PJ Hauptman, GS Couper, SF Aranki, A Kartashov, GH Mudge Jr, and E Loh

Department of Medicine, Brigham and Women's Hospital, Boston, Massachusetts.

OBJECTIVES. The aim of this study was to determine the etiologic factors in the formation of significant pericardial effusion after orthotopic heart transplantation and to determine the association of pericardial effusion with survival. BACKGROUND. The formation of pericardial effusions has been well described after orthotopic heart transplantation, but the risk factors for development of effusions remain unclear. Rejection and cyclosporine have been cited as possible causes, but anatomic factors have not been studied.
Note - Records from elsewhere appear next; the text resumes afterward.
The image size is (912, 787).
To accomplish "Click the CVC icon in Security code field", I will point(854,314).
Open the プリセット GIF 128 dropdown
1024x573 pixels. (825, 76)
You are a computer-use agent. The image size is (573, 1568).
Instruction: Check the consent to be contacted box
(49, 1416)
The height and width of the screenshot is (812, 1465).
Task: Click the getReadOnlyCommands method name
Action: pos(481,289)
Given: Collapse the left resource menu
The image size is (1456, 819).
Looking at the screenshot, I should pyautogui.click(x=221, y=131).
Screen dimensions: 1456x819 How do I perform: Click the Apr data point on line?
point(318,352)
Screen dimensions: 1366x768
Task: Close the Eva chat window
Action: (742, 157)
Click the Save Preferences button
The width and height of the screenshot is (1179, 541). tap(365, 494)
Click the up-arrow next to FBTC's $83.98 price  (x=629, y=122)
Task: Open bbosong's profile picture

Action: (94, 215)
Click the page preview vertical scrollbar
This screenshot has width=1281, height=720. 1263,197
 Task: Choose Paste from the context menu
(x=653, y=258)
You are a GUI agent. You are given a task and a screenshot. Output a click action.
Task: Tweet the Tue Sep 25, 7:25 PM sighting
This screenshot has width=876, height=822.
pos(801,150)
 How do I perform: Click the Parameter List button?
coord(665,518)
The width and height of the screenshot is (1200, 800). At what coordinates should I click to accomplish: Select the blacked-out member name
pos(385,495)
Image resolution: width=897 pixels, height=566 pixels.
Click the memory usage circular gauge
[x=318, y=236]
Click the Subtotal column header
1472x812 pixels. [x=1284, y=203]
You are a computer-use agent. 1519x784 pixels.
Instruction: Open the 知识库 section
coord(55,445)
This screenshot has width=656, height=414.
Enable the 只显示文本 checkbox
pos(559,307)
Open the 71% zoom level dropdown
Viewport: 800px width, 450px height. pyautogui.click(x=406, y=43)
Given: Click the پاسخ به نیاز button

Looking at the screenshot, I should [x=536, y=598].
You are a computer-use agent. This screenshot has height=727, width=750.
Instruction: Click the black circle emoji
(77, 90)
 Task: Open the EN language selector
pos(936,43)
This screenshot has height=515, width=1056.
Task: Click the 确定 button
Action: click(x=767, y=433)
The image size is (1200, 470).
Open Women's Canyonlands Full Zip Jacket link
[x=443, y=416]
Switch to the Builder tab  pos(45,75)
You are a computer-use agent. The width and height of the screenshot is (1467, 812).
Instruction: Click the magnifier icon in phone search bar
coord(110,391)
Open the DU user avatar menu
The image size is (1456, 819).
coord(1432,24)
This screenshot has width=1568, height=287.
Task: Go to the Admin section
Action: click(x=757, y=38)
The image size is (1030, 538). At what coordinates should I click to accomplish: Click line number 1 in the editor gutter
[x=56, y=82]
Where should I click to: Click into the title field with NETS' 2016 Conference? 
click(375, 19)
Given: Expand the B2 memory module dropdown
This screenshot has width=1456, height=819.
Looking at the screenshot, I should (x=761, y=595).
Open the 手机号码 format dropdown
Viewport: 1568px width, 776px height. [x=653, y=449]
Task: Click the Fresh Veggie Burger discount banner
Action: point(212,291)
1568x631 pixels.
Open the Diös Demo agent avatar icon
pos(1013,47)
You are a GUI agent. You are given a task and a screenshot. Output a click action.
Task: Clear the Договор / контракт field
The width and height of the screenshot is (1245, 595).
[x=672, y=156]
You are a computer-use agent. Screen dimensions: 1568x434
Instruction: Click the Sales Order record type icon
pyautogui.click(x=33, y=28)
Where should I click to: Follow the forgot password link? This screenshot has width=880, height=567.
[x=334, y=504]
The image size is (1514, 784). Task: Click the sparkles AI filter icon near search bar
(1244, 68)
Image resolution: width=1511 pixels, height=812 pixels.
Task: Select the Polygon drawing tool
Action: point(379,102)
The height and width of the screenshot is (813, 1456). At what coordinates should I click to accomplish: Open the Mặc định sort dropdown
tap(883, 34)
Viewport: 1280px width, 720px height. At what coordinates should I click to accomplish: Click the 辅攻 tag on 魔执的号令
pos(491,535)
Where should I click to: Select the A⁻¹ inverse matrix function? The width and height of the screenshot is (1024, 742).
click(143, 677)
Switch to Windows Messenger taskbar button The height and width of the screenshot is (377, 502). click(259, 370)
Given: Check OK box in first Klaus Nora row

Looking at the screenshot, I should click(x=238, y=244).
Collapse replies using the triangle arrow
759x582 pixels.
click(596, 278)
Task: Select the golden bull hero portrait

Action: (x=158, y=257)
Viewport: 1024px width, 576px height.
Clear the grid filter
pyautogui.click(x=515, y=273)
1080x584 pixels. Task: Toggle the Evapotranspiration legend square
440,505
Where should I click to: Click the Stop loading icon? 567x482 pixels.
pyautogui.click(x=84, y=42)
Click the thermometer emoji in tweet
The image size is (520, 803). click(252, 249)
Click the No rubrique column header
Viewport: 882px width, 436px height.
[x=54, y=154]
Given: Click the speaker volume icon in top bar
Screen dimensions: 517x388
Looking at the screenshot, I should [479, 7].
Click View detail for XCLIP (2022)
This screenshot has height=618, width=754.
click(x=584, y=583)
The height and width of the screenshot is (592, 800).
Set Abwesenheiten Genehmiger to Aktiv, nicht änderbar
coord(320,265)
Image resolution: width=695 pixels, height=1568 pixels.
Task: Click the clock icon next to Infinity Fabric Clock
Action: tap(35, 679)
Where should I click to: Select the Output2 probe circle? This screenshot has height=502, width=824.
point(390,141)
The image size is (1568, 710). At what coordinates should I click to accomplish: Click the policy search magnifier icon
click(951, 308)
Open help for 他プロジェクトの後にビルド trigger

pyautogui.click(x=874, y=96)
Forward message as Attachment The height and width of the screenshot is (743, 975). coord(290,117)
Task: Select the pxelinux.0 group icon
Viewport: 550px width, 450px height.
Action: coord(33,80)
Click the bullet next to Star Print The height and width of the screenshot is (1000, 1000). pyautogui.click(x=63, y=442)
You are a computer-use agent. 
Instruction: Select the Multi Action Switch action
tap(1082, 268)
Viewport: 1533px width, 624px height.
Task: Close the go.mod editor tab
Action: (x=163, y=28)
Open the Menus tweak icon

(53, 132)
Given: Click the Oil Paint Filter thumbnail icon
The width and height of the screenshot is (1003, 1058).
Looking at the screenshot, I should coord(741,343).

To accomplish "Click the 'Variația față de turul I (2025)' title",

METHODS. We conducted a retrospective review of medical records and echocardiograms of 203 consecutive patients at one center, including ischemic time, incidence and severity of rejection, weight difference between donor and recipient and previous cardiac surgical history. Multivariate analysis was performed, and actuarial survival rate curves were calculated according to the Kaplan-Meier method. RESULTS. Eighteen (8.9%) of 203 transplant recipients developed moderate to large pericardial effusions. Forty-four percent of patients required pericardiocentesis, and 28% subsequently required pericardiectomy for management of the effusions. Multivariate analysis identified the presence of a positive weight difference between recipient and donor (recipient weight > donor weight) and the lack of previous median sternotomy as the most powerful predictors of effusion formation. No significant association was found with rejection. There was no difference in actuarial survival rate between patients with and without effusions. CONCLUSIONS. A positive mismatch in weight between recipient and donor and the absence of previous cardiac surgery are associated with the formation of significant pericardial effusions. Closer monitoring of these patients at risk may be warranted.